Selon les premières tendances issues du dépouillement provisoire, Yoweri Museveni aurait obtenu plus de 50% des suffrages, contre environ 20 % pour son principal challenger, Bobi Wine, candidat de la Plateforme de l’unité nationale (NUP). Ces résultats ne surprennent guère, le processus électoral ayant été entaché de nombreuses irrégularités.

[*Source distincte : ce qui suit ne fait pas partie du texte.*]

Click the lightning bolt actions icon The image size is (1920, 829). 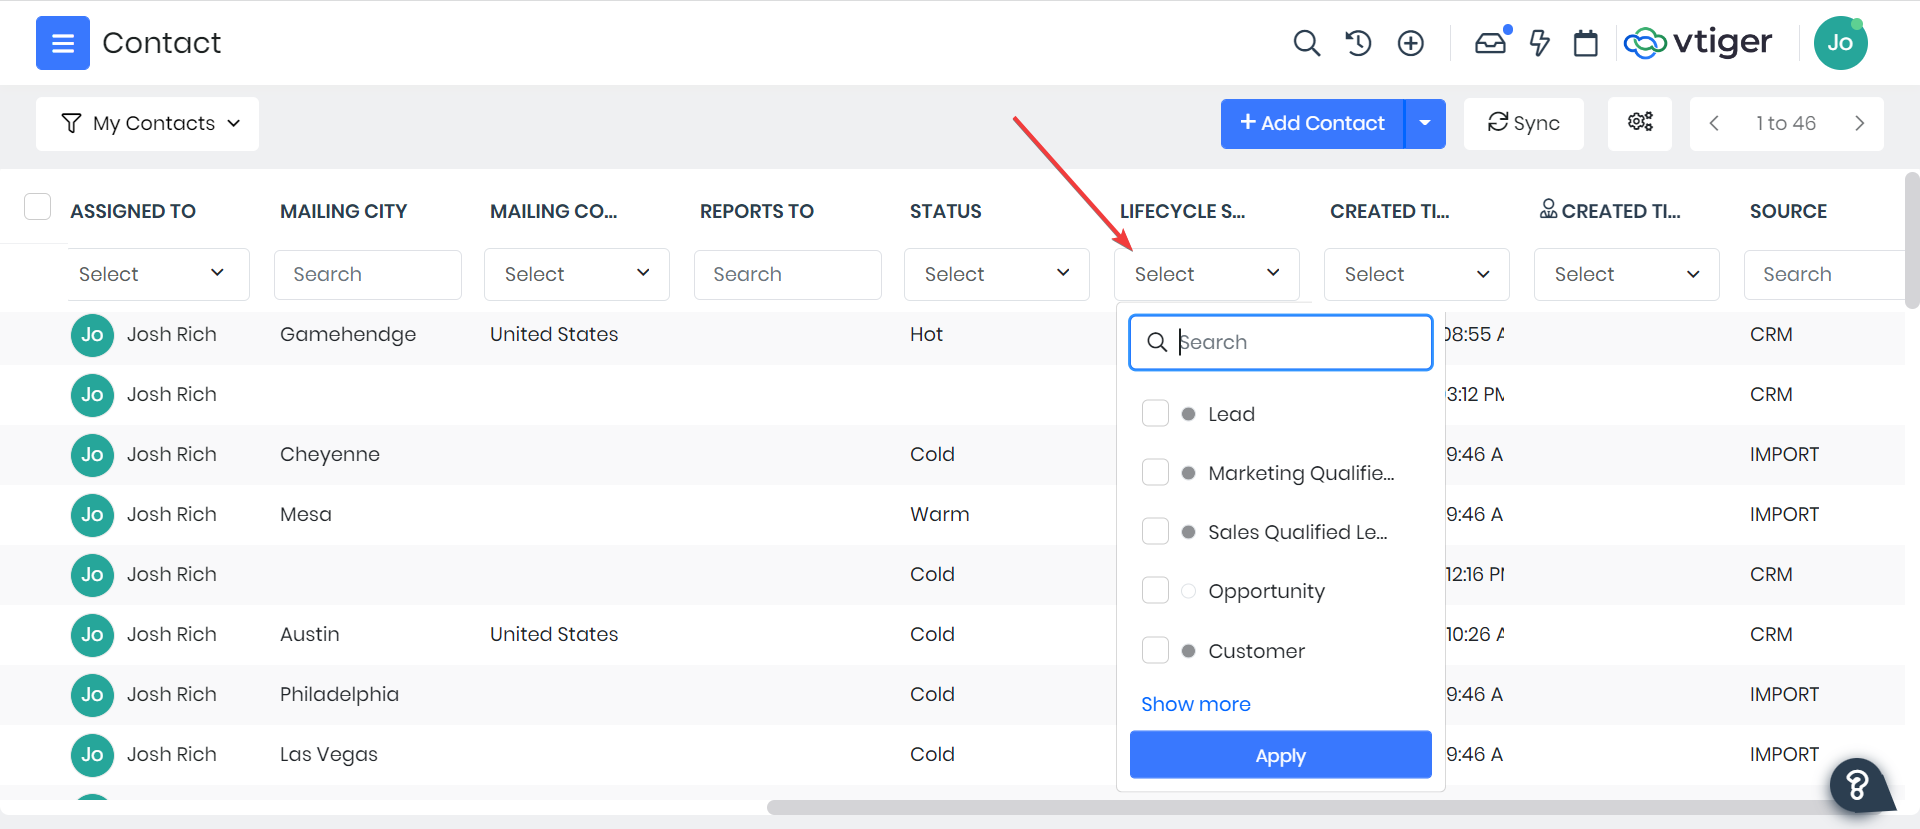click(x=1540, y=43)
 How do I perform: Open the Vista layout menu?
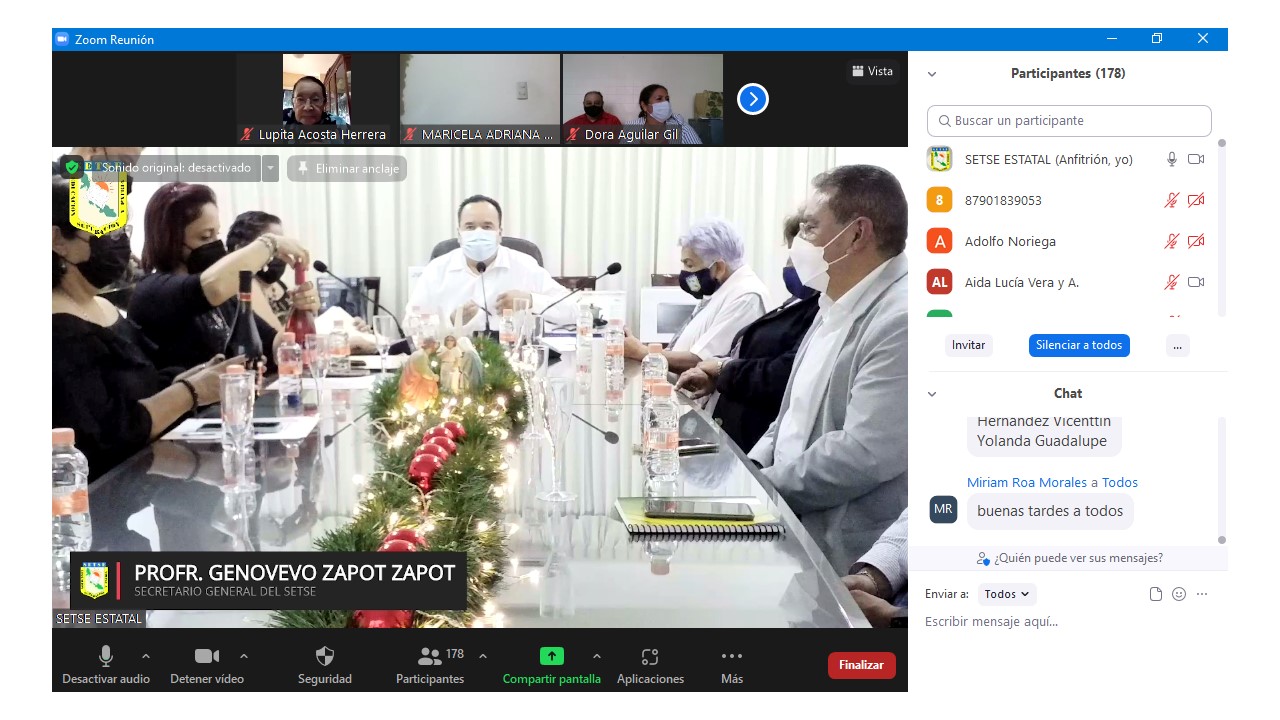point(872,71)
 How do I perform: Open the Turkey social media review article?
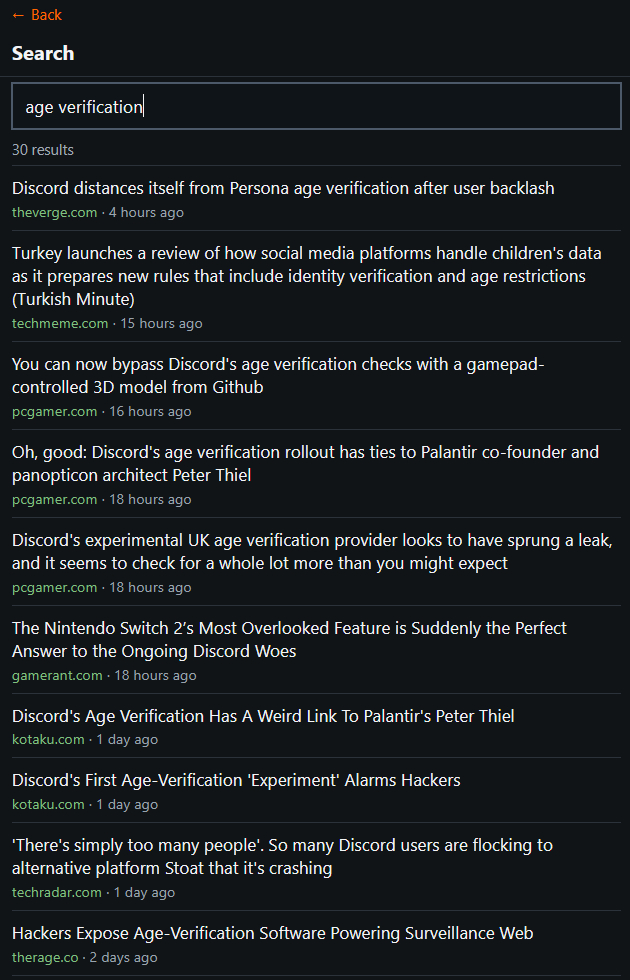pyautogui.click(x=298, y=276)
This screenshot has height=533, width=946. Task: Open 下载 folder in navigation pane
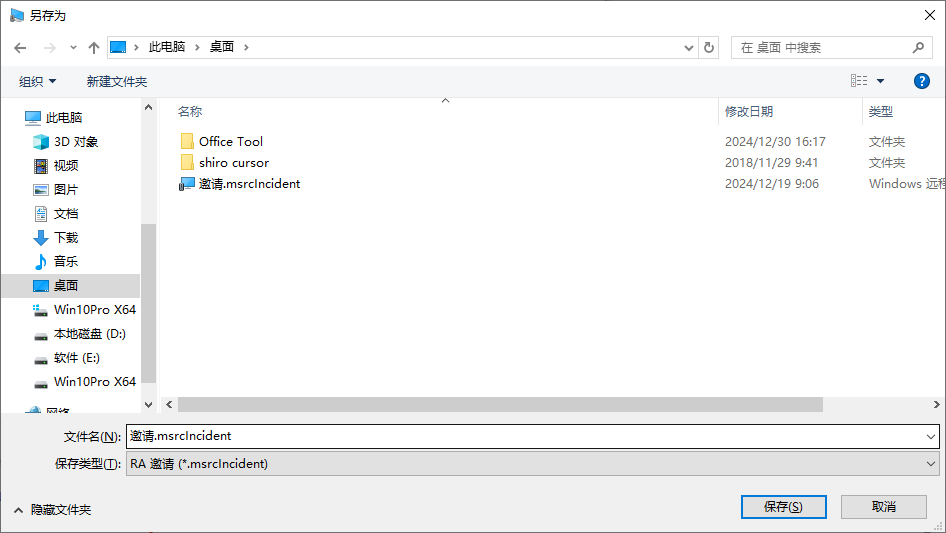tap(66, 238)
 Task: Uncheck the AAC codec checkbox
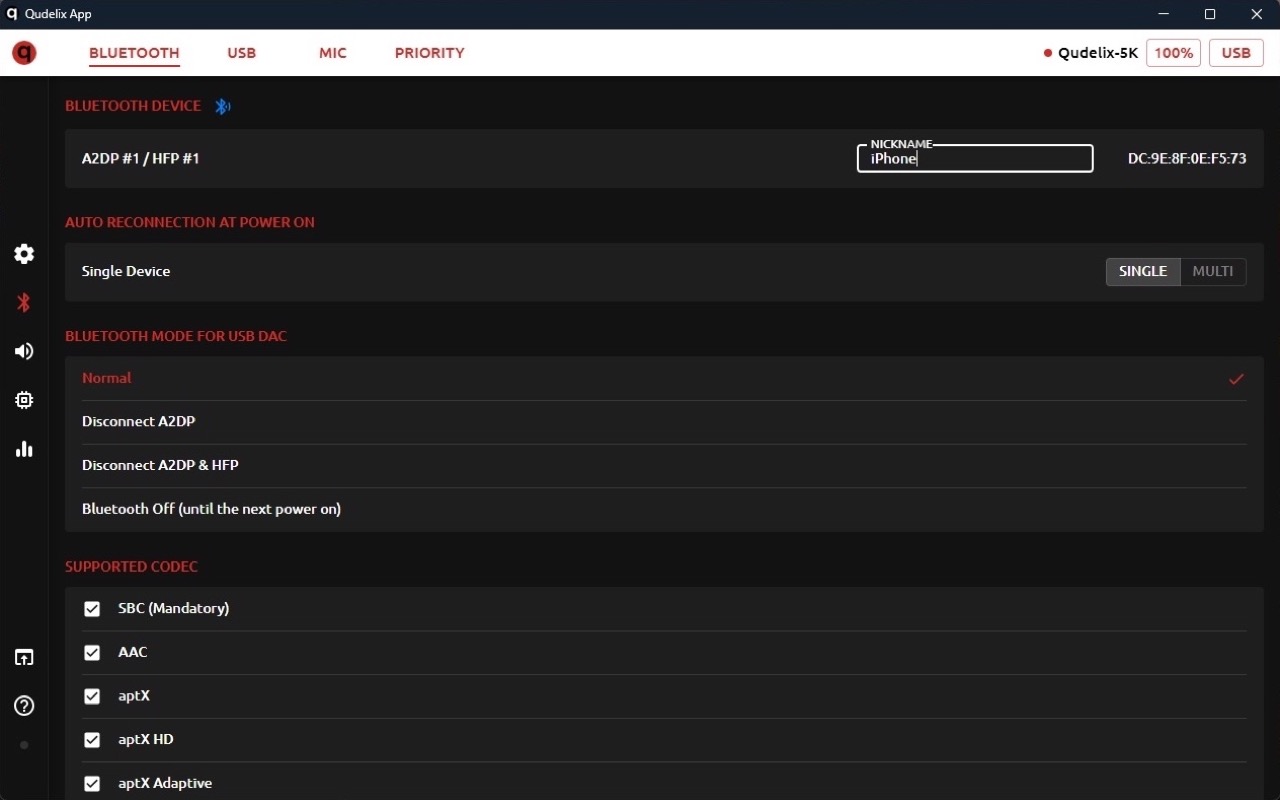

Le jour du vote, le parti au pouvoir a été accusé de bourrage d’urnes, d’intimidation des opposants et de leurs militants, ainsi que de manipulation du calendrier électoral. L’opposition dénonce notamment des retards volontaires dans l’ouverture des bureaux de vote. «Seule Kampala a vu le vote démarrer à 7 heures du matin, et c’est précisément là où votent les militaires, connus pour leur soutien au pouvoir », s’est indigné David Lewis Rubongoya, secrétaire général de la Plateforme de l’unité nationale (NUP), dans une déclaration à l’Agence France-Presse (AFP).
Ailleurs dans le pays, affirme-t-il, le scrutin n’a pratiquement pas eu lieu : « Le matériel de vote n’est pas arrivé dans 99 % des bureaux », dénonçant un acte délibéré du régime visant à pénaliser l’opposition.